Not surprisingly, a number of archaeologists today express their doubts that the entire City of David ever was included in the original Jerusalem.

But the conspicuous location of the Gihon Spring seems a hard fact to sidestep. Moreover, the discovery of Warren’s Shaft by Charles Warren in 1867 and the fortifications around the nearby Spring House reveal that the locals clearly made use of the spring in David’s day. It seems far more likely that this small area of land was the same place David conquered.

The map above shows the location of the Gihon Spring to the City of David. The city expanded to the north during David’s time when he purchased the hill that would become the Temple Mount under Solomon’s rule.


This area the Bible identifies as Mount Moriah, the place where Abraham bound his son Isaac in order to offer him to the Lord (Genesis 22:2; 2 Chronicles 3:1). During the time of Hezekiah, the city enlarged again to encompass the Western Hill in order to house and protect fleeing refugees from the northern tribes after their kingdom fell to Assyria. The walls of Jerusalem have expanded and contracted through the centuries like the breathing of a living being. Arguably the most important city in history had its infancy in an area that today hardly reflects its grandeur.

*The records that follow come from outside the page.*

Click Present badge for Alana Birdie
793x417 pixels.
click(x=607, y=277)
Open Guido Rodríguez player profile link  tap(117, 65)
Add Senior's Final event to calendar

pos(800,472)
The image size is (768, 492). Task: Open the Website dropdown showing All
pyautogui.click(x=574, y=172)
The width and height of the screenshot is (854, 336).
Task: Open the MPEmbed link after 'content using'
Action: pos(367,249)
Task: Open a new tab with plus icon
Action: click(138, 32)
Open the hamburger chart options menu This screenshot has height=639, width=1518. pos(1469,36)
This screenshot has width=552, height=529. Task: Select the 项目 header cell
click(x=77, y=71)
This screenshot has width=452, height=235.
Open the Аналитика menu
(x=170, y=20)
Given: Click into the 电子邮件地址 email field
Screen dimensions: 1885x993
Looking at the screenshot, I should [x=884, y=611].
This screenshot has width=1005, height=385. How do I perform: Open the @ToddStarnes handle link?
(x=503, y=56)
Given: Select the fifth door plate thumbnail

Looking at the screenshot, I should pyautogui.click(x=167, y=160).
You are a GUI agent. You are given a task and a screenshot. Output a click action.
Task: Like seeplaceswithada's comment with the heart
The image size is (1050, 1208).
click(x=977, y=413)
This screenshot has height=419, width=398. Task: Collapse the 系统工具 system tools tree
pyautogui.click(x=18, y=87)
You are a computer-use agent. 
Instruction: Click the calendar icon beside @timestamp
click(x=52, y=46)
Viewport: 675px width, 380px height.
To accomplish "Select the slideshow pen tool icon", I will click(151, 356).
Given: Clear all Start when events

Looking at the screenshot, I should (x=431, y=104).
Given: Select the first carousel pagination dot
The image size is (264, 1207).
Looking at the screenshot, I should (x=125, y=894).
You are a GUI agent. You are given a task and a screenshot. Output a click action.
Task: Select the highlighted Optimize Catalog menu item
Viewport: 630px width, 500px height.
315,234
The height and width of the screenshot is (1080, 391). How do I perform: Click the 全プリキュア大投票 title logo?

1 Comment on “Notable Historic Documents: Introducing Ancient Jerusalem

  1. There was a great comment from Teresa Lai about the subjectivity of appropriating history as a way to justify the respective positions. To take this further, it remains to be seen where you wish to take this research. Are you using the “60 Minutes” documentary as a platform to trace exactly which historical “City of David” the resettlement agency are using? The 1581 map is a very good start, but it points to a 3-way share of the city, not a single authority over it. This in itself is a remarkable sensibility. As a suggestion, it would be fascinating to research and narrate from 3 to 5 sets of maps from each side of the conflict, so you can give a balanced account before concluding with your own critical opinions about this city. It is interesting to note that this bias was highly present in the documentary’s interviewer’s line of questioning. Normally, the protagonist of a new vision for a city aims to undo the last regime’s authority over it, but this debate over Jerusalem seems to be recalling different sets of histories.